Under combat conditions, the flaps could be deployed to “Cruise” to give the Firefly an outstanding turning circle. Testing showed it was more than capable of turning inside contemporary interceptors. It was this manoeuvrability that gave the multi-role fighter its ability to defend itself.
However, the Firefly simply did not have the power of speed or climb to maintain a favourable position against single-seat opponents.
One early Firefly F1 was sent to the United States for tests at a Joint Fighter Conference. Here it was pitted against a variety of US and RN naval fighters, including a captured Japanese A6M2. With its flaps part-way deployed, the Firefly impressed all involved by repeatedly turning inside the legendary Zero.
Test Pilot Eric Brown summarised the Firefly’s chances in his World War II naval aviation overview book, Duels in the Sky:
Fireﬂy 1 Versus Messerschmitt 109G
The Gustav outclassed the Firefly in performance and therefore had the initiative, but once battle was joined the Firefly could give a good account of itself.
Verdict: The Firefly would be no match for the German fighter unless the latter were lured into mixing it, when the Firefly’s turning circle and powerful armament could prove a lethal combination.
Fireﬂy 1 Versus Focke-Wulf 190A-4
The marked superiority of the Fw 190A-4 in virtually every depart- ment would give the Firefly no chance of success. The latter could exploit its turning agility to the full, but even that would only delay the inevitable.
Verdict: The Firefly would not be an easy prey for the Fw 190A- 4, but neither would it be difficult—it had no sure escape route.
In its prototype phase, the Firefly had what was then regarded as a heavy main armament: four 20mm electro-pneumatic Hispano cannon. The inner cannons were fed with 175 round belts, with 145 for each of the outer guns.
But by the time it finally entered service, the four by 20mm configuration had become accepted as the new RAF/FAA standard.

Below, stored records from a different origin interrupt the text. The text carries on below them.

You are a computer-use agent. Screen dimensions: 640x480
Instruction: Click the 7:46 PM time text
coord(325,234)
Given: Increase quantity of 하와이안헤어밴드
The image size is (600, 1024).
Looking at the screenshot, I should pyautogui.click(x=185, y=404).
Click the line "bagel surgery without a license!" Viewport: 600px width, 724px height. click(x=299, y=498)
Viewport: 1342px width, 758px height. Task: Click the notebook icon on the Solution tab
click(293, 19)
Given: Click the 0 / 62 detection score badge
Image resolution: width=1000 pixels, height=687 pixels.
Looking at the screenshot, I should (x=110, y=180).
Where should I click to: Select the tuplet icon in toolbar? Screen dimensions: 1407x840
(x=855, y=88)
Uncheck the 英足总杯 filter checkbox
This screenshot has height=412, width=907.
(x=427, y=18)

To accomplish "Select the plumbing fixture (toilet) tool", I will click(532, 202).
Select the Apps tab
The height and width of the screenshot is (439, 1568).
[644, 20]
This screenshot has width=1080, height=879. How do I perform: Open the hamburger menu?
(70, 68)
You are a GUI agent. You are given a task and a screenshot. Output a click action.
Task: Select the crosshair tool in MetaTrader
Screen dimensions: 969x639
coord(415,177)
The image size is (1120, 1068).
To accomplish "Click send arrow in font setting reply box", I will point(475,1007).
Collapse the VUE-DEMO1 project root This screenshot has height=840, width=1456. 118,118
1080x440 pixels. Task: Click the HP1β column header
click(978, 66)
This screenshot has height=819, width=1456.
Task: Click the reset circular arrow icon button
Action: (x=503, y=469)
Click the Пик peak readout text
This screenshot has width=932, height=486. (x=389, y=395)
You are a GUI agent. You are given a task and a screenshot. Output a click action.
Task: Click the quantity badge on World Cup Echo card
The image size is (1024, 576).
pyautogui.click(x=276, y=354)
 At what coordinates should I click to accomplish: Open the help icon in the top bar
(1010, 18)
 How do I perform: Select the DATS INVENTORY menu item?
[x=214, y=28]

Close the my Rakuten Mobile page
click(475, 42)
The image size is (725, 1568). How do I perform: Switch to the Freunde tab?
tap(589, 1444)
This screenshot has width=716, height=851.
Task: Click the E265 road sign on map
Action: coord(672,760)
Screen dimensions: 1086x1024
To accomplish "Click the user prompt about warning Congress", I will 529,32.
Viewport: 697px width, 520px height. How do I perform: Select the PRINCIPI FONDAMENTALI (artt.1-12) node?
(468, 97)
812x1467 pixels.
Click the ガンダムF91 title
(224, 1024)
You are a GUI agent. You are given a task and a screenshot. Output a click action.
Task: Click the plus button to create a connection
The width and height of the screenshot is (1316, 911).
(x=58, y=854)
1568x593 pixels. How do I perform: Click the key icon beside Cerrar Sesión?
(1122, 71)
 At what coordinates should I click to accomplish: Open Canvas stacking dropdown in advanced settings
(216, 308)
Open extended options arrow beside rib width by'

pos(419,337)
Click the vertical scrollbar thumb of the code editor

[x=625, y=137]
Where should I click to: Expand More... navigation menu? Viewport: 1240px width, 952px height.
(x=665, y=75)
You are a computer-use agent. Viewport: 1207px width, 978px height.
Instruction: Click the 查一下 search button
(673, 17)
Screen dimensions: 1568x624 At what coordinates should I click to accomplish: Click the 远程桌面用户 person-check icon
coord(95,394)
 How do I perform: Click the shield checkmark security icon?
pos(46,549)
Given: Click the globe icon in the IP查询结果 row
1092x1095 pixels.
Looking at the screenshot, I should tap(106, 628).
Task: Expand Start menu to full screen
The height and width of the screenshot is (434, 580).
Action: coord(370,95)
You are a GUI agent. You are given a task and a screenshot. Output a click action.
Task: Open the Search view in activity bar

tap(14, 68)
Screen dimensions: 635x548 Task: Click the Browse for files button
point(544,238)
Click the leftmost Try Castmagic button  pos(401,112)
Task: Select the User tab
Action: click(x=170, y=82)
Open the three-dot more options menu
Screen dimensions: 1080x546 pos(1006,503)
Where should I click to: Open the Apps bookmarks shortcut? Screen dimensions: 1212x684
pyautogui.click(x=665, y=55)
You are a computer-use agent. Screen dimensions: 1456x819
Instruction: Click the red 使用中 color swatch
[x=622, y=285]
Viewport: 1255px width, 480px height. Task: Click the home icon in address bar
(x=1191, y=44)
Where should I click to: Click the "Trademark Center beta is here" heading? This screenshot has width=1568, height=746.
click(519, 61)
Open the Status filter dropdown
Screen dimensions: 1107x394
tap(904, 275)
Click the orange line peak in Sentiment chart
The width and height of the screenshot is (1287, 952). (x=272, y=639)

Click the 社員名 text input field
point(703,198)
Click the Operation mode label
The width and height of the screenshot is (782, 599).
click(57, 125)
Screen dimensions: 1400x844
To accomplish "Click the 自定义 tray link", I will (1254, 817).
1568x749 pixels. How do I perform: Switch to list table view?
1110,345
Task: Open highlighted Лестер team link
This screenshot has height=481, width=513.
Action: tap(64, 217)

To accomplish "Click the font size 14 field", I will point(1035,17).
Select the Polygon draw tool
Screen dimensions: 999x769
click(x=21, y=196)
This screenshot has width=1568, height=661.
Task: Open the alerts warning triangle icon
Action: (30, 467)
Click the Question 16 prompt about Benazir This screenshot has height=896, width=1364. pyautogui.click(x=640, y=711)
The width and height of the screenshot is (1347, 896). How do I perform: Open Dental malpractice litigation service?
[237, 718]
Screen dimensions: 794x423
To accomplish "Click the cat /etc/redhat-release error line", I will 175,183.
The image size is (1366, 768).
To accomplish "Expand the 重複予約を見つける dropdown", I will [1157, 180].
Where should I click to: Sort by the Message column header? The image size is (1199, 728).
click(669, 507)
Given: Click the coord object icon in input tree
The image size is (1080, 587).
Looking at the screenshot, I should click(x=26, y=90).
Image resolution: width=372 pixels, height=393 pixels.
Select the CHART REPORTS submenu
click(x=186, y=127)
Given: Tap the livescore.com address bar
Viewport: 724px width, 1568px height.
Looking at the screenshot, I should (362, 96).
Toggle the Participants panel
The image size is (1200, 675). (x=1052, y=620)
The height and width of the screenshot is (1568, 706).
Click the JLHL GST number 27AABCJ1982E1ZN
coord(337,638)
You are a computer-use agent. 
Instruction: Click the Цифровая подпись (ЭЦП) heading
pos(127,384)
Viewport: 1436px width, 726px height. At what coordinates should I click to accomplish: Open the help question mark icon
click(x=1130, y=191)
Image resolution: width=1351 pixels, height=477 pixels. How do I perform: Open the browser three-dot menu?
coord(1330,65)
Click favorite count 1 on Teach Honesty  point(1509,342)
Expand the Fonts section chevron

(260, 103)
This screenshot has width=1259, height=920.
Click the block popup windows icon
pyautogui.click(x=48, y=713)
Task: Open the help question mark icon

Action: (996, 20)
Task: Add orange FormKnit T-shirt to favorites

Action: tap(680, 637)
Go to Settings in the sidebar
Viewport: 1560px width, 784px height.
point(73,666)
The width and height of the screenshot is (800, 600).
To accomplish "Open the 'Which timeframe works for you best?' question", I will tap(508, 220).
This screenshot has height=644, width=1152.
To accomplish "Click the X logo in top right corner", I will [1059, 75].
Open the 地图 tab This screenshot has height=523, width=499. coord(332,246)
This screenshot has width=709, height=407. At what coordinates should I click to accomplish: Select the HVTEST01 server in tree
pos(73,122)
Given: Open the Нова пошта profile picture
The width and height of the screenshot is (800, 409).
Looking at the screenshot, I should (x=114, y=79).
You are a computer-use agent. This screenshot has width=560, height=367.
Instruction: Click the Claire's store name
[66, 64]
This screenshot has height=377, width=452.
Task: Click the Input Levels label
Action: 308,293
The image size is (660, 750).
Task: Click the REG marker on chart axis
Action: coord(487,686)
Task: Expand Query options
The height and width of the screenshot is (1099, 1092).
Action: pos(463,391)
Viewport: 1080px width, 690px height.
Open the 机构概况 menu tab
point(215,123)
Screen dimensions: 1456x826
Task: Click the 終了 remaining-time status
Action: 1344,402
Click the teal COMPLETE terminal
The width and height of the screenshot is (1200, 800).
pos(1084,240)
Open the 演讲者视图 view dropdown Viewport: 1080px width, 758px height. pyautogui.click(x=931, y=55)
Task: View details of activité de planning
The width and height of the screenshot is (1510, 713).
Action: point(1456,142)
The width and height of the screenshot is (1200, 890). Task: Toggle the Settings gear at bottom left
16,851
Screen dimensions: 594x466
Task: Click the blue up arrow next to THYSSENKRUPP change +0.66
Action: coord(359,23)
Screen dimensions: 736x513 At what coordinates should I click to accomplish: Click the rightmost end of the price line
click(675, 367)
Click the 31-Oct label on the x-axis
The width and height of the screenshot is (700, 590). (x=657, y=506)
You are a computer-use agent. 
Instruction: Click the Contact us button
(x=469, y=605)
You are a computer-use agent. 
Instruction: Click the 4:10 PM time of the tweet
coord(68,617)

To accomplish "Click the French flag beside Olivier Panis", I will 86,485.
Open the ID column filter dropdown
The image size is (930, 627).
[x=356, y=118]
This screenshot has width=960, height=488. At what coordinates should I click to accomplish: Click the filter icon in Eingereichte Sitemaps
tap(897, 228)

What made the Firefly a success in its role as strike fighter was the capacity to carry two 1000lb bombs. By 1945, fittings enabling it to carry eight 3in rocket projectiles had also been added.
Like the Seafire, the Firefly’s folding wings were not motorised in order to save weight. Unlike the Seafire, its wings swung backwards – not up. This gave it ample clearance for low hangar spaces, such as HMS Implacable and Indefatigable.
But the folding process was complicated. It required five men manhandling a large steel rod attached to the wingtip, with another fitting a brace at the fold section. The wing had to be pushed upwards, backwards and then downwards to get them into place. Two retaining arms were recessed into the rear fuselage (just above the Royal Navy stamp) which would be swing out to lock the wingtips into place.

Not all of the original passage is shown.